Hey y’all, it’s been awhile since I stopped by. I’ve been on a few-month hiatus what with work getting chaotic. I just wanted to stop by and drop a quick note for anyone that might be looking for an answer to a question that led me down a rabbit’s hole to resolve.

The tach sensor cable, the one that’s sold with the SuperPID as a kit, is not shielded. Does it have a shield? Yes. But it is not shielded. Actually, the shield is used as a current carrying conductor. Electrical noise that’s induced into the shield conductor could potentially cause jitter in your tach signal, such as lost or extra pulses.

The solution I’m going with is to splice the kit sensor cable into a shielded 3 conductor cable. The kit sensor conductors being +, -, and SHLD, I’m connecting those each to one of the new cable’s conductors and connecting the new cable shield to actual earth ground at one end.

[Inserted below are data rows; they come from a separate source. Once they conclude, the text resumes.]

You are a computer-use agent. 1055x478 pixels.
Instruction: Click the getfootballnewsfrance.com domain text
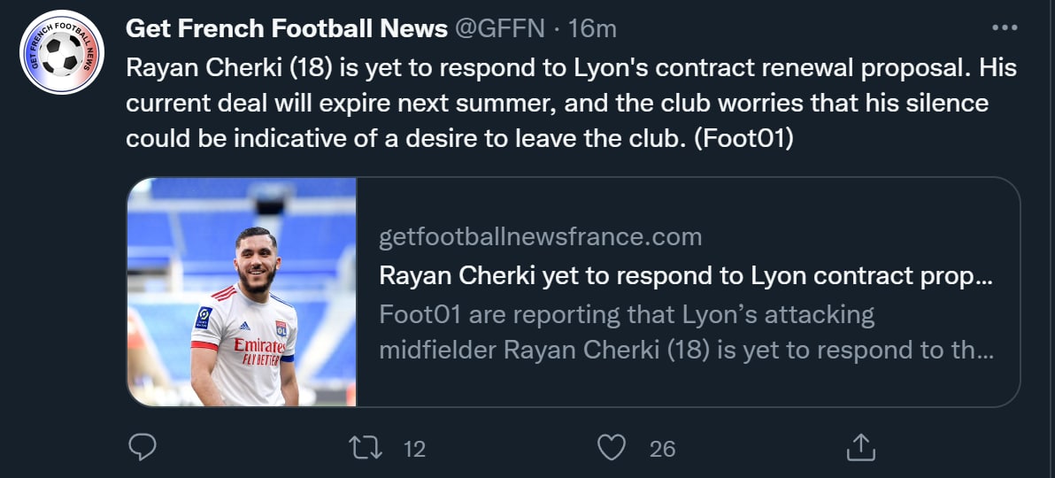point(540,237)
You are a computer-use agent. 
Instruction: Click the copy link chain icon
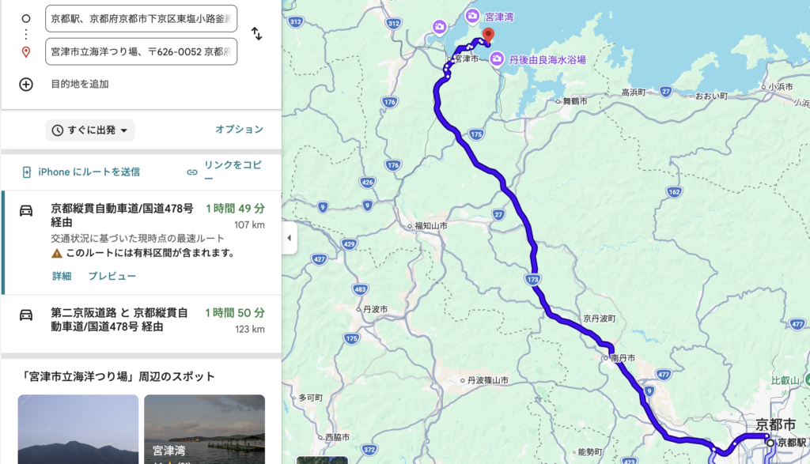[x=192, y=172]
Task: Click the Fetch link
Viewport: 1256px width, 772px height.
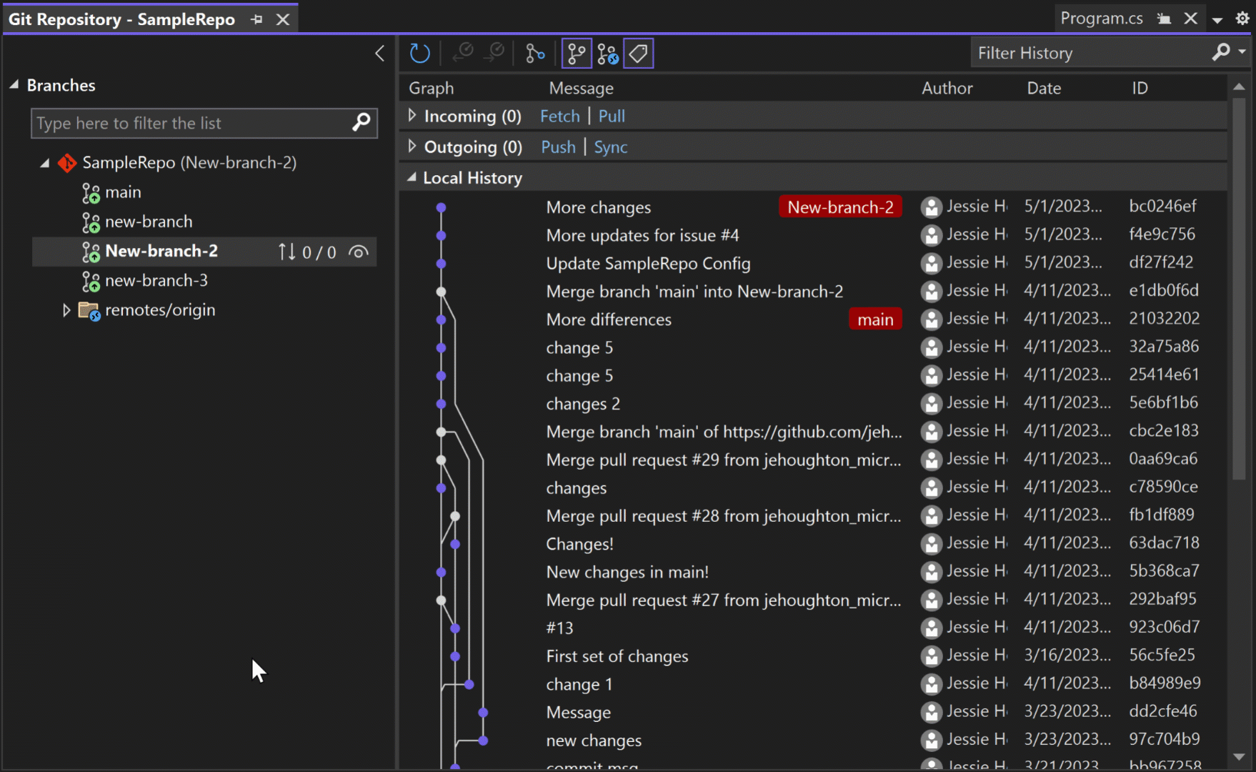Action: point(559,117)
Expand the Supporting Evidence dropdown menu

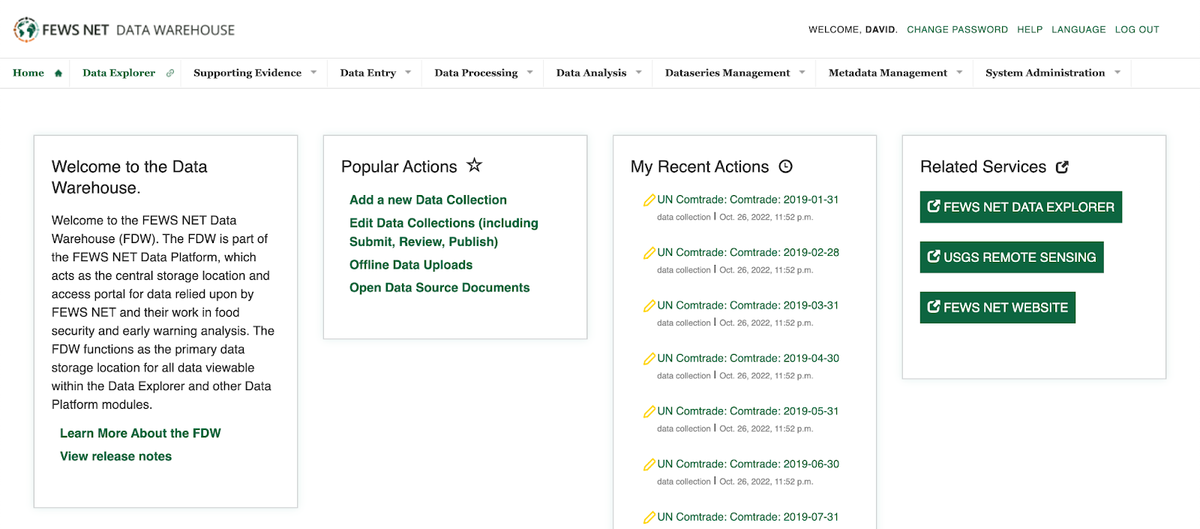click(255, 73)
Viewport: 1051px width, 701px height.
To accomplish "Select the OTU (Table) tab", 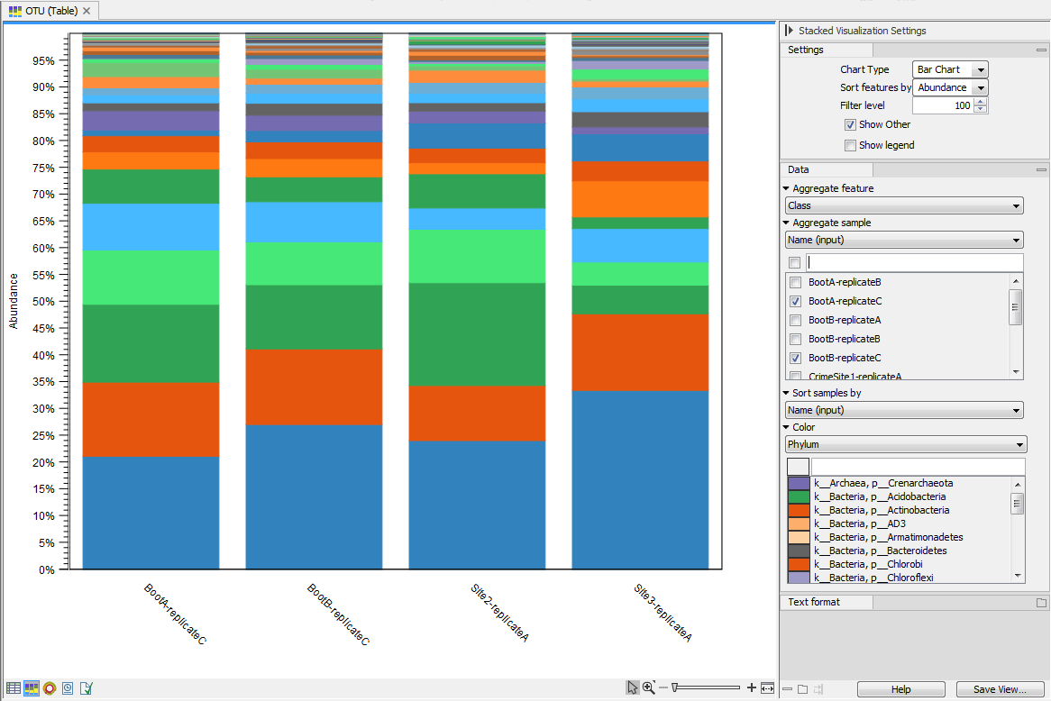I will coord(43,11).
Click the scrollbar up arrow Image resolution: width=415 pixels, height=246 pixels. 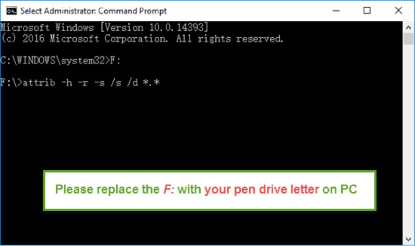(408, 27)
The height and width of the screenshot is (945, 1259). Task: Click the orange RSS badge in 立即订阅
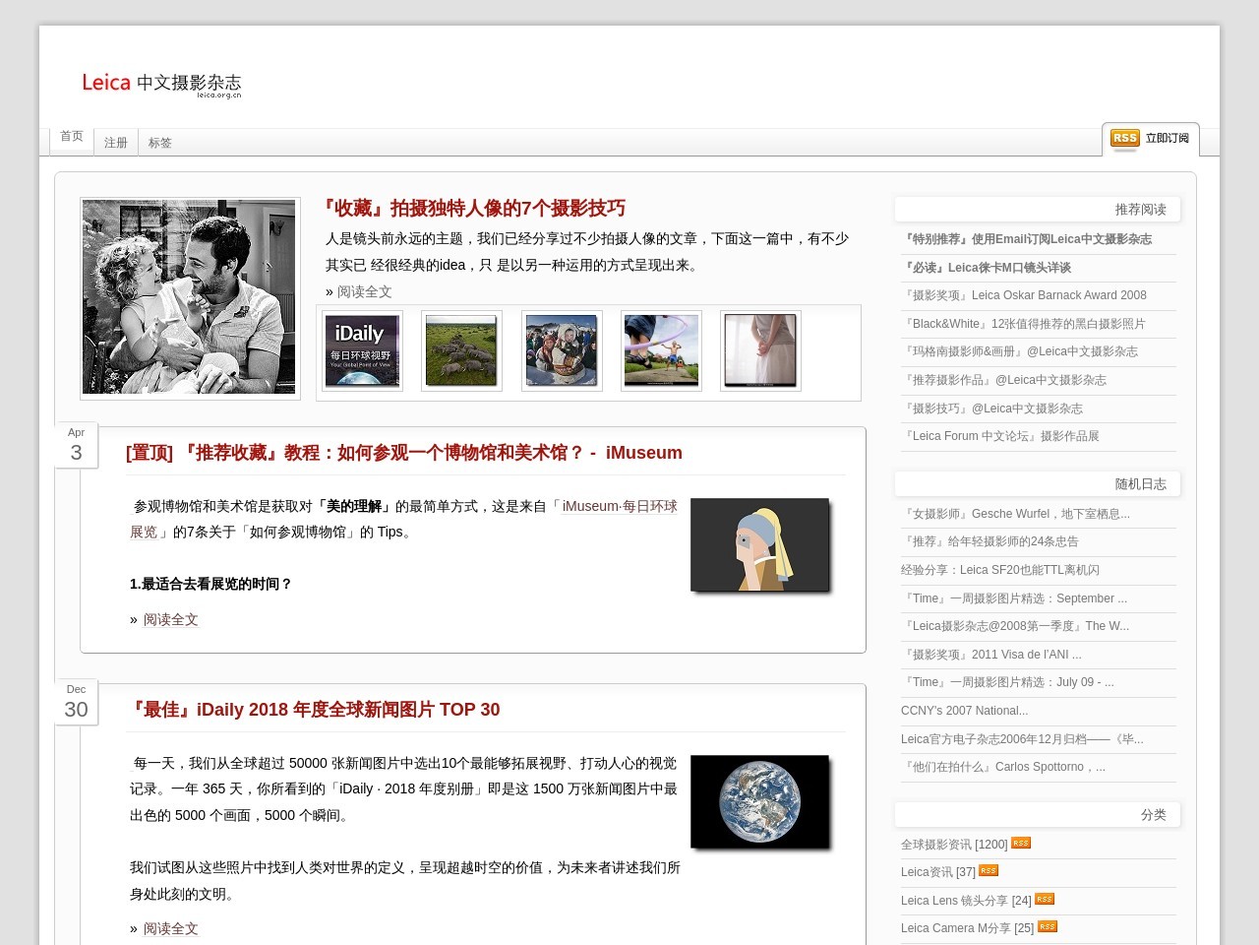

It’s probably not that big a deal, and I doubt it’d affect SuperPID operation. I’m just a stickler for this sort of thing. And it bugs me that a shielded cable is used unnecessarily- a shield used as DC Common is worse than just using an unshielded 3 conductor cable.

That happened to me on my homemade tach. Very frustrating when it works reliably off the machine but not when the machine is running. I switched cable with Cat6 because it is what I had on hand, and grounded the shield on one end. It worked. If you can get to the resistor used on the powerline to your IR sensor, you might try different values so the power is increased and the potential differential between pulses is increased. But I think you would also need to modify the code. I think it uses an Atmel processor.